To mitigate these problems, the authors introduce a novel in‑context learning (ICL) strategy that leverages Rhetorical Structure Theory (RST). RST provides a hierarchical discourse representation by breaking a text into elementary discourse units (EDUs) and linking them with coherence relations (mononuclear or multinuclear). The authors hypothesize that by selecting in‑context examples whose RST structures closely match the input text, an LLM will be guided to produce diagrams that are more faithful to the source material and less prone to hallucination.

Two RST‑guided pipelines are implemented:

• RST1 supplies the LLM with pairs of raw source text and hand‑crafted Graphviz code as demonstrations.
• RST2 supplies the LLM with the RST analysis of the source text (the EDU‑relation tree) together with the corresponding code.

Both pipelines share a seven‑step generation workflow: (1) RST analysis of the input; (2) similarity search against a pre‑built example dictionary; (3) construction of the most relevant demonstration; (4) ICL‑driven code generation; (5) automatic repair of rendering errors; (6) layout‑improvement prompting; and (7) a final repair loop to guarantee a renderable image. A baseline zero‑shot (0‑shot) condition skips steps 1‑3 and directly prompts the model with generic diagram‑generation rules.

The experimental setup uses 25 educational texts. For each text, diagrams are generated with three methods (RST1, RST2, 0‑shot) and two LLMs (GPT‑4o and GPT‑3.5), yielding 150 diagrams. Four experts in computing education and computational linguistics evaluate each diagram using a five‑point rubric covering:

• C1 – Logical Organization (flow, clarity, adherence to flow‑chart conventions),
• C2 – Connectivity (uniformity, presence of orphan nodes),
• C3 – Layout Aesthetic (crossings, obscured elements, color/size readability, symmetry, alignment, width, homogeneity).

In addition, hallucinations are classified following Huang et al. (2025) into factual hallucination (H_fact) and three faithfulness sub‑types: adherence to layout instructions (H_ae), logical inconsistencies (H_log), and mismatches with the supplied context (H_c). Each diagram receives two independent raters; inter‑rater reliability is measured with Krippendorff’s α and Kendall’s W.

Results show that both RST‑guided pipelines outperform zero‑shot generation. Average scores improve by 0.42 (C1), 0.35 (C2), and 0.48 (C3) points. Factual hallucination drops from 28 % in the zero‑shot condition to 22 % (RST1) and 20 % (RST2). However, overall hallucination (including faithfulness types) remains around 30 %, indicating that while RST helps, it does not eliminate the problem. A key finding is that text complexity—measured by the number and depth of RST relations—correlates positively with hallucination probability; more complex discourse structures increase the chance of both factual and faithfulness errors.
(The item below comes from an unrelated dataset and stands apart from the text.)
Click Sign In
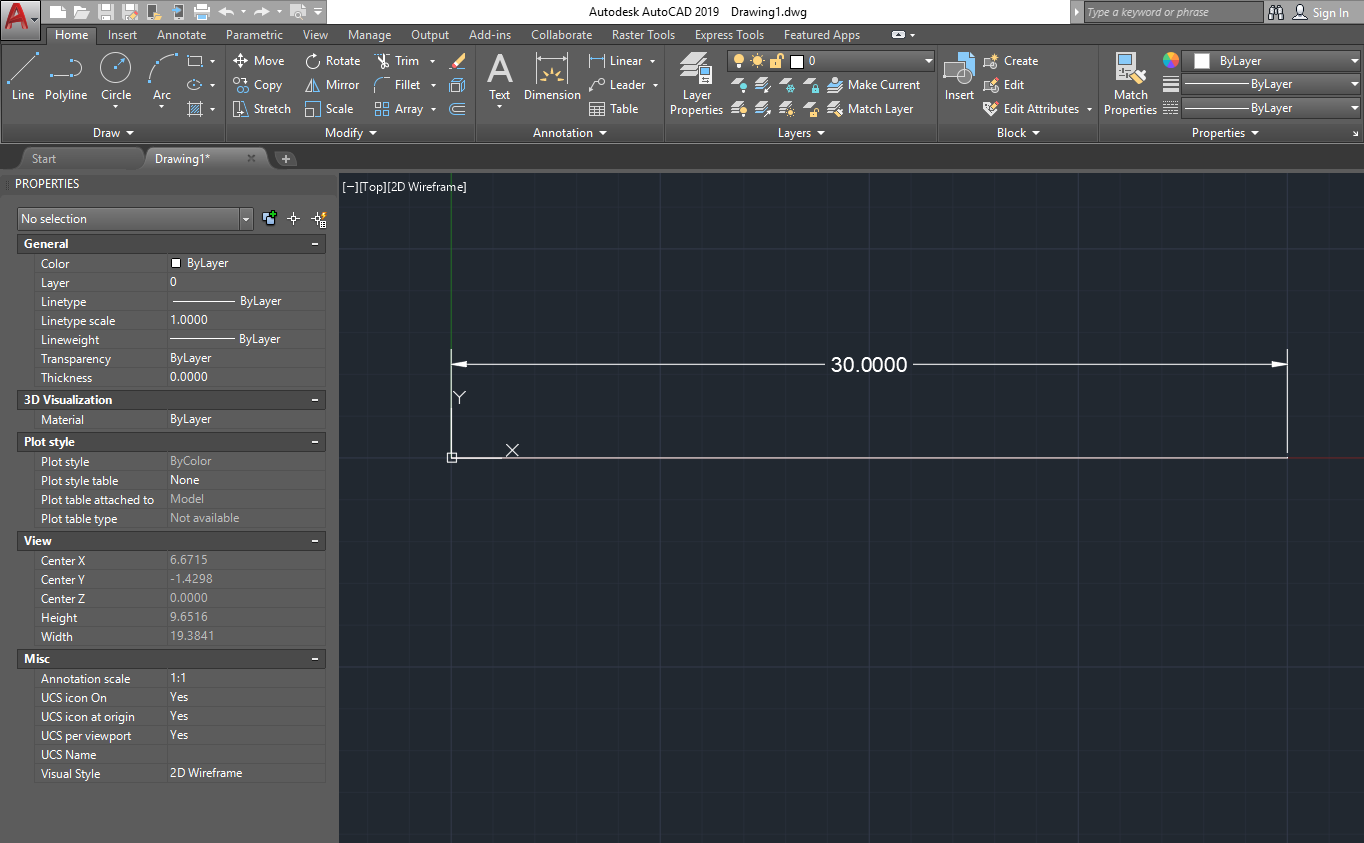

The multi‑step pipeline also reveals error propagation: an early rendering failure that requires repair can introduce subtle layout choices that later steps inherit, sometimes leading to new hallucinations.
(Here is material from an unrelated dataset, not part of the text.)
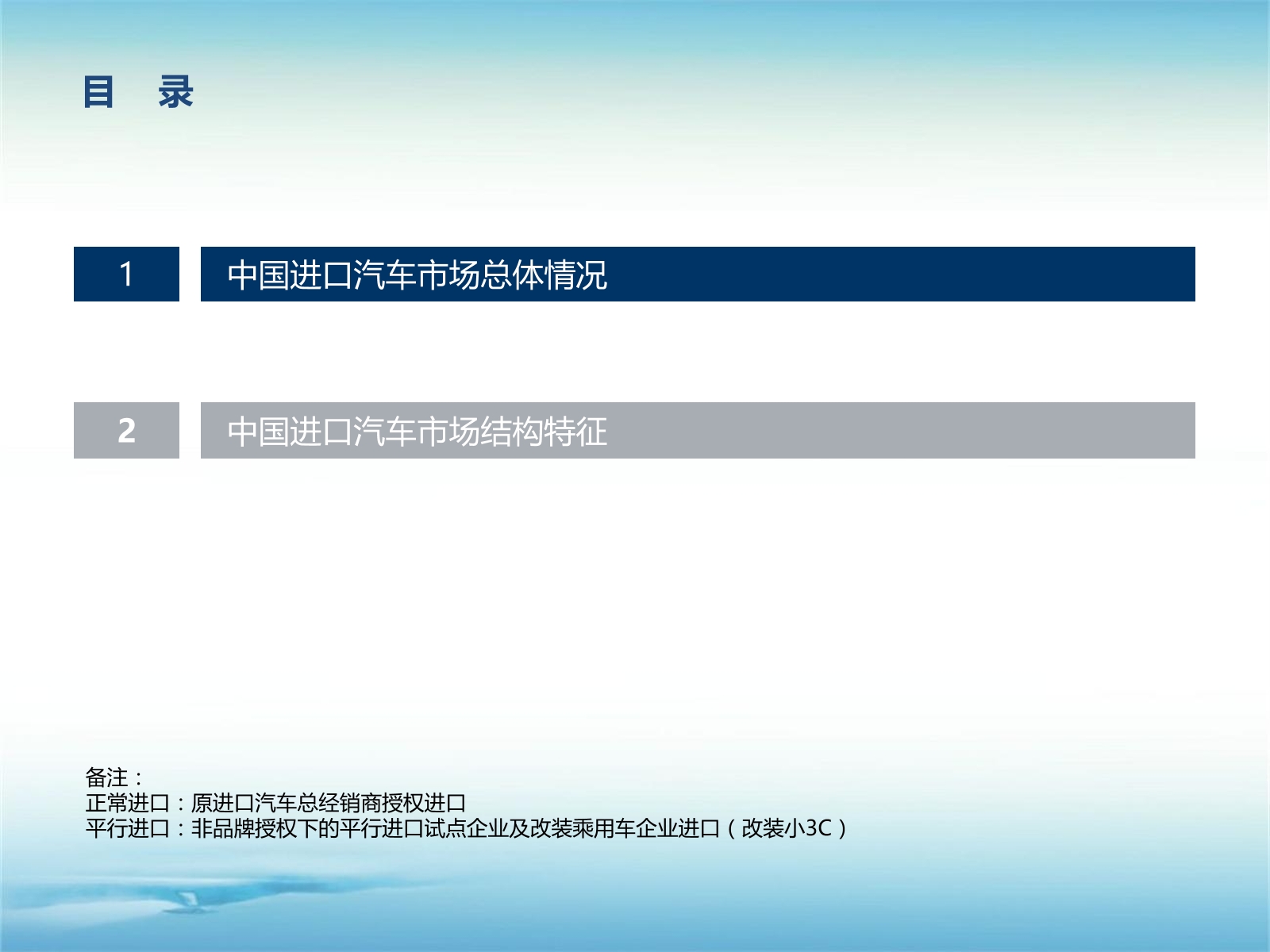1270x952 pixels.
Task: Click the gray chapter bar
Action: [873, 428]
To answer whether automated evaluation can replace human judgment, three automatic methods are tested: (E1) implicit learning with nine ICL examples, (E2) explicit instruction plus ICL examples, and (E3) instruction‑based reflection. The explicit‑instruction model (E2) achieves the highest correlation with human scores (r ≈ 0.71) but only 68 % accuracy in detecting hallucinations, underscoring the difficulty of fully automated quality control.

The authors conclude that RST‑guided example selection is a promising avenue for improving LLM‑generated educational diagrams, as it reduces factual hallucination and boosts structural quality. Nonetheless, stochastic model behavior, sensitivity to input complexity, and error propagation across pipeline stages remain significant challenges. Future work is suggested in three directions: (1) improving the accuracy and efficiency of automatic RST parsing, (2) developing meta‑learning strategies for dynamic example selection, and (3) building robust post‑generation verification mechanisms (e.g., multimodal consistency checks) to catch hallucinations before diagrams reach learners. Extending the approach beyond Graphviz to UML, sequence diagrams, and other visual notations is also highlighted as a natural next step.